WHAT IS EXPECTED - Repeat the data below with no changes.

Saved entries:
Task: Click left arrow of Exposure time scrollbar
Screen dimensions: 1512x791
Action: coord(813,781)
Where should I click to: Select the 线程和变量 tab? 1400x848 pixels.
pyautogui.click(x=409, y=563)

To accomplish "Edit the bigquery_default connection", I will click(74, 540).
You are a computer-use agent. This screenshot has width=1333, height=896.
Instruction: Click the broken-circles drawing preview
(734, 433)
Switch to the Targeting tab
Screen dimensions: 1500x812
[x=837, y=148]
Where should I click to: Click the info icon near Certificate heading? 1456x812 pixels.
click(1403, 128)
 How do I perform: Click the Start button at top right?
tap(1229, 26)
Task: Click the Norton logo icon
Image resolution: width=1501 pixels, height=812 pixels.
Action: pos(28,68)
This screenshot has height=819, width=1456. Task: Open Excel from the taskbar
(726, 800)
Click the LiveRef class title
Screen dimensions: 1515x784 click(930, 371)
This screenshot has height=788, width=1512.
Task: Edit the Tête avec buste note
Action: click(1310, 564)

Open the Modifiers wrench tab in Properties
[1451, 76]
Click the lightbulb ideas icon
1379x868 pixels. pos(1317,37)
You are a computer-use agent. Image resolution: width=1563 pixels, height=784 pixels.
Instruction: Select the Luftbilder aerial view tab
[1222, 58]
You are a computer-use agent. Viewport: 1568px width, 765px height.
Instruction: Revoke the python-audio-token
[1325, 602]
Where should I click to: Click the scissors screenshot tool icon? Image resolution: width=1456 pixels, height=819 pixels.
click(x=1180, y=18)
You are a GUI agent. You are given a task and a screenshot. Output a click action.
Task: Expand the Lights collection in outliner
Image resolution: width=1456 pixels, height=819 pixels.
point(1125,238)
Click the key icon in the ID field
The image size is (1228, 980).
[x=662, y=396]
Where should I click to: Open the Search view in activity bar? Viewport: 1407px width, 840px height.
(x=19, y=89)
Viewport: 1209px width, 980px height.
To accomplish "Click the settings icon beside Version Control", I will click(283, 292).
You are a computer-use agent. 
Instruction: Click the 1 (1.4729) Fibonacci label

SOLUTION TO THIS EXERCISE -
Task: Click left arrow of Exposure time scrollbar
Screen dimensions: 1512x791
Action: coord(813,781)
Where should I click to: Select the 线程和变量 tab? 1400x848 pixels.
pyautogui.click(x=409, y=563)

To accomplish "Edit the bigquery_default connection", I will click(74, 540).
You are a computer-use agent. This screenshot has width=1333, height=896.
Instruction: Click the broken-circles drawing preview
(734, 433)
Switch to the Targeting tab
Screen dimensions: 1500x812
[x=837, y=148]
Where should I click to: Click the info icon near Certificate heading? 1456x812 pixels.
click(1403, 128)
 How do I perform: Click the Start button at top right?
tap(1229, 26)
Task: Click the Norton logo icon
Image resolution: width=1501 pixels, height=812 pixels.
Action: pos(28,68)
This screenshot has height=819, width=1456. Task: Open Excel from the taskbar
(726, 800)
Click the LiveRef class title
Screen dimensions: 1515x784 click(930, 371)
This screenshot has height=788, width=1512.
Task: Edit the Tête avec buste note
Action: click(1310, 564)

Open the Modifiers wrench tab in Properties
[1451, 76]
Click the lightbulb ideas icon
1379x868 pixels. pos(1317,37)
You are a computer-use agent. Image resolution: width=1563 pixels, height=784 pixels.
Instruction: Select the Luftbilder aerial view tab
[1222, 58]
You are a computer-use agent. Viewport: 1568px width, 765px height.
Instruction: Revoke the python-audio-token
[1325, 602]
Where should I click to: Click the scissors screenshot tool icon? Image resolution: width=1456 pixels, height=819 pixels.
click(x=1180, y=18)
You are a GUI agent. You are given a task and a screenshot. Output a click action.
Task: Expand the Lights collection in outliner
Image resolution: width=1456 pixels, height=819 pixels.
point(1125,238)
Click the key icon in the ID field
The image size is (1228, 980).
[x=662, y=396]
Where should I click to: Open the Search view in activity bar? Viewport: 1407px width, 840px height.
(x=19, y=89)
Viewport: 1209px width, 980px height.
To accomplish "Click the settings icon beside Version Control", I will click(283, 292).
You are a computer-use agent. 
Instruction: Click the 1 (1.4729) Fibonacci label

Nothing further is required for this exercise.